▶ _TEXT PASSAGE_:
+ + + +
|Parsing Expression Grammar firstname.lastname@example.org (2005-08-31)|
|Re: Parsing Expression Grammar email@example.com (Laurence Finston) (2005-09-02)|
|Re: Parsing Expression Grammar firstname.lastname@example.org (Russ Cox) (2005-09-02)|
|Re: Parsing Expression Grammar cfc@shell01.TheWorld.com (Chris F Clark) (2005-09-02)|
|Re: Parsing Expression Grammar email@example.com (A Pietu Pohjalainen) (2005-09-02)|
|Re: Parsing Expression Grammar firstname.lastname@example.org (Oliver Wong) (2005-09-03)|
|Re: Parsing Expression Grammar email@example.com (A Pietu Pohjalainen) (2005-09-07)|
|Re: Parsing Expression Grammar firstname.lastname@example.org (Paul Mann) (2005-09-07)|
|Re: Parsing Expression Grammar email@example.com (2005-09-10)|
|Re: Parsing Expression Grammar cfc@shell01.TheWorld.com (Chris F Clark) (2005-09-10)|
|[24 later articles]|
|From:||Chris F Clark <cfc@shell01.TheWorld.com>|
|Date:||2 Sep 2005 14:20:42 -0400|
|Organization:||The World Public Access UNIX, Brookline, MA|
Almost any grammar suitable to ANTLR (, PCCTS, or JavaCC) will be a
Parsing Expression Grammar, because any LL(1) grammar is also a
Parsing Expression Grammar (modulo some slight syntax issues). So, if
you want a "PEG" for Java. Find a Java grammar for ANTLR (or PCCTS)
and change the | operators into / operators and you are done.
A pure (unpredicated) LL(1) grammar, is simply a PEG where the
predicate operators are not used (and the alternatives are separated
by | rather than /).
In addition, any recursive descent parser generated from an LL(1)
+ + + +
▶ _DATA_:
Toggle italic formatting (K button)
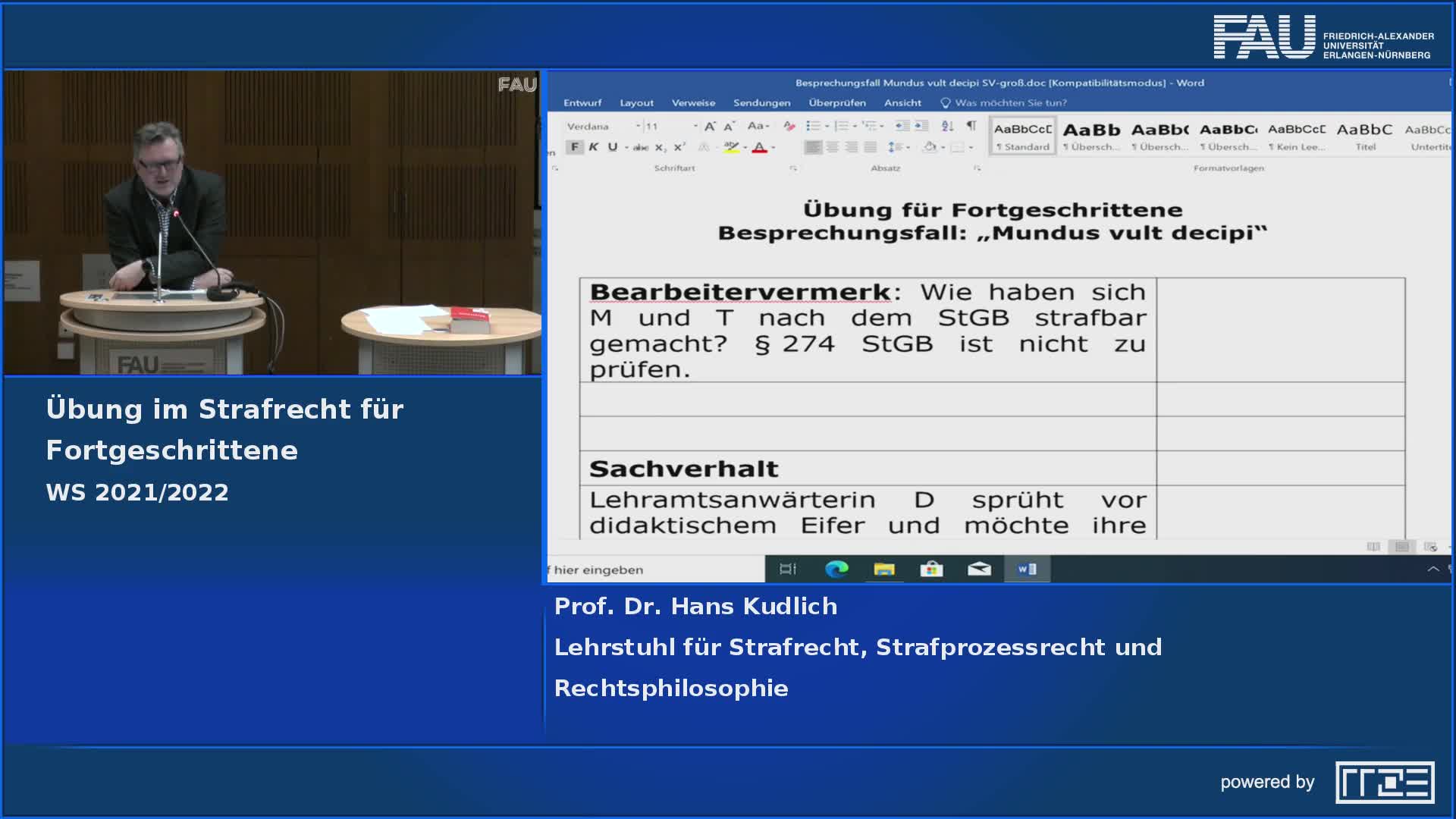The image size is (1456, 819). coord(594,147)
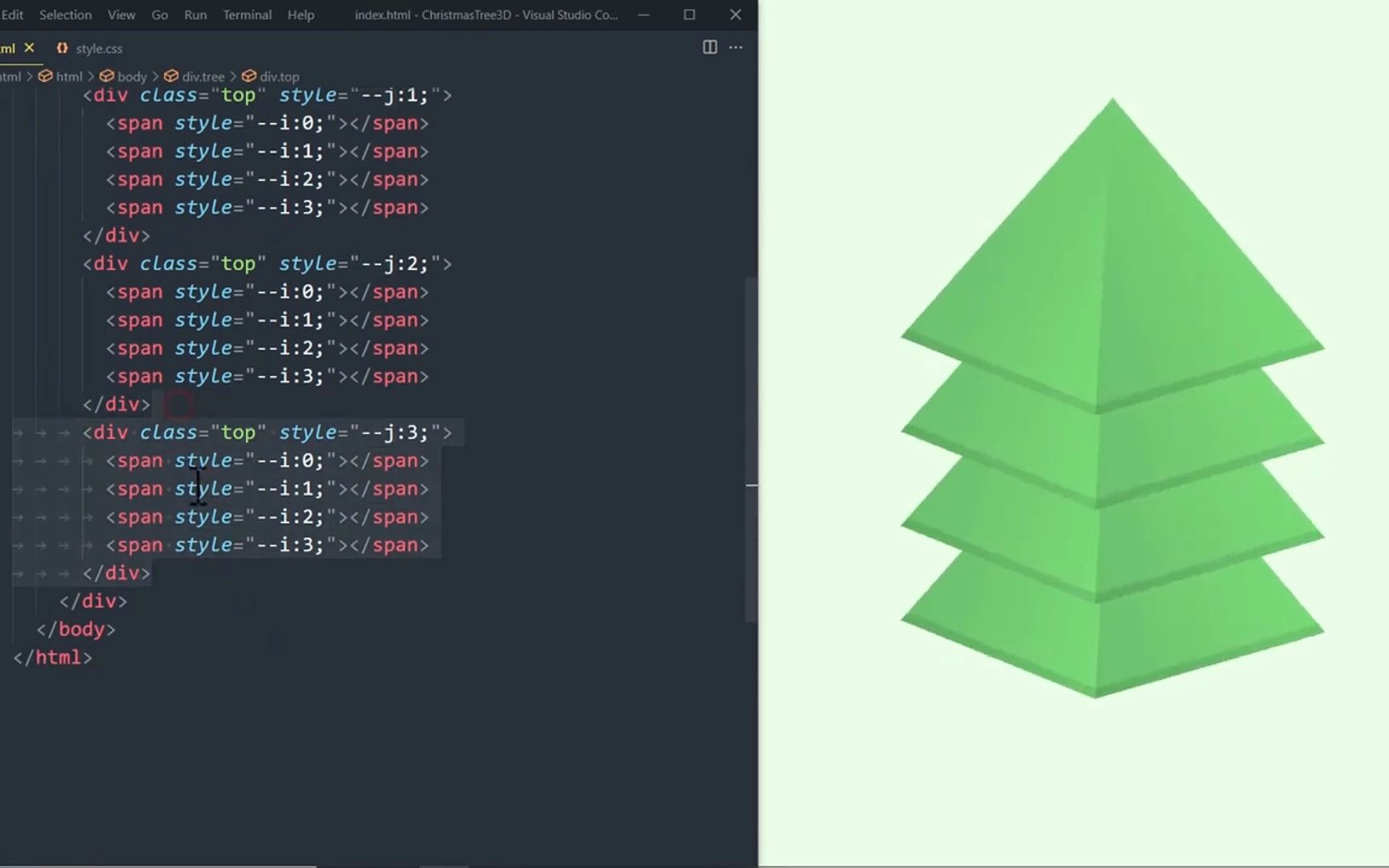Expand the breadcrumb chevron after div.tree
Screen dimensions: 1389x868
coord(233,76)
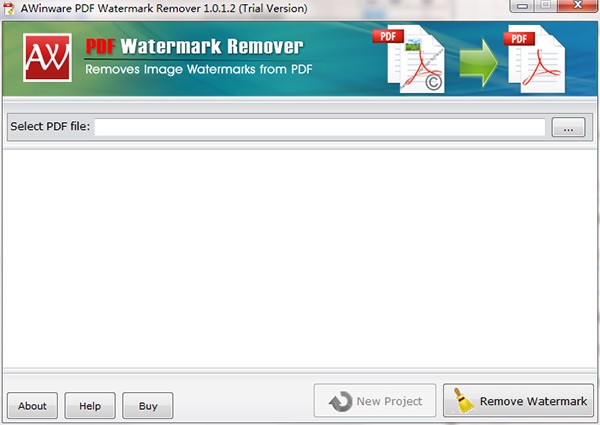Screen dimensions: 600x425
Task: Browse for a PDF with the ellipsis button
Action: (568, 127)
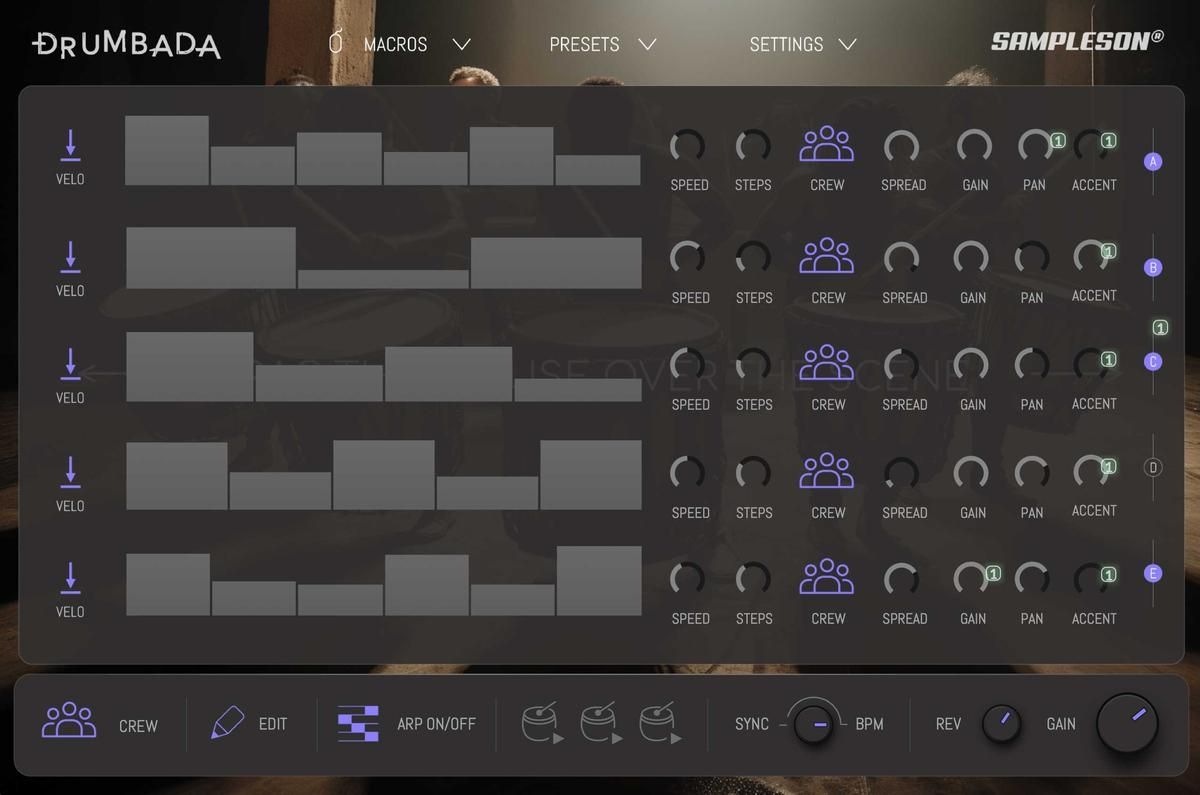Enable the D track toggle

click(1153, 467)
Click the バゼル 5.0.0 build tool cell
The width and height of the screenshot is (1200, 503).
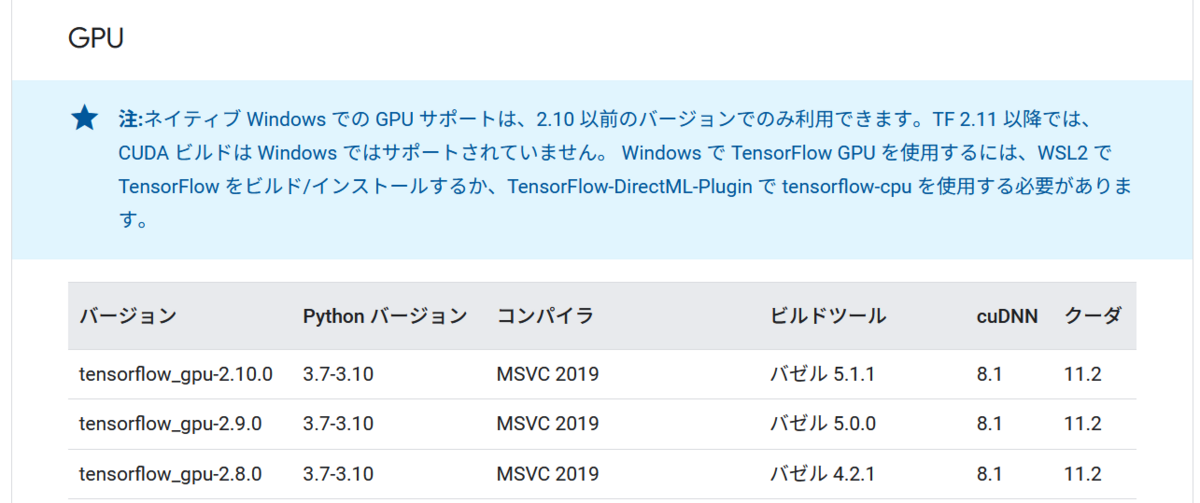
+ + + +
▶ _WORK INSTRUCTIONS_: Copy the Parsing Expression Grammar newsgroup page in full, word for word, with every line unchanged.

▶ _RESULT BELOW_:
|Parsing Expression Grammar firstname.lastname@example.org (2005-08-31)|
|Re: Parsing Expression Grammar email@example.com (Laurence Finston) (2005-09-02)|
|Re: Parsing Expression Grammar firstname.lastname@example.org (Russ Cox) (2005-09-02)|
|Re: Parsing Expression Grammar cfc@shell01.TheWorld.com (Chris F Clark) (2005-09-02)|
|Re: Parsing Expression Grammar email@example.com (A Pietu Pohjalainen) (2005-09-02)|
|Re: Parsing Expression Grammar firstname.lastname@example.org (Oliver Wong) (2005-09-03)|
|Re: Parsing Expression Grammar email@example.com (A Pietu Pohjalainen) (2005-09-07)|
|Re: Parsing Expression Grammar firstname.lastname@example.org (Paul Mann) (2005-09-07)|
|Re: Parsing Expression Grammar email@example.com (2005-09-10)|
|Re: Parsing Expression Grammar cfc@shell01.TheWorld.com (Chris F Clark) (2005-09-10)|
|[24 later articles]|
|From:||Chris F Clark <cfc@shell01.TheWorld.com>|
|Date:||2 Sep 2005 14:20:42 -0400|
|Organization:||The World Public Access UNIX, Brookline, MA|
Almost any grammar suitable to ANTLR (, PCCTS, or JavaCC) will be a
Parsing Expression Grammar, because any LL(1) grammar is also a
Parsing Expression Grammar (modulo some slight syntax issues). So, if
you want a "PEG" for Java. Find a Java grammar for ANTLR (or PCCTS)
and change the | operators into / operators and you are done.
A pure (unpredicated) LL(1) grammar, is simply a PEG where the
predicate operators are not used (and the alternatives are separated
by | rather than /).
In addition, any recursive descent parser generated from an LL(1)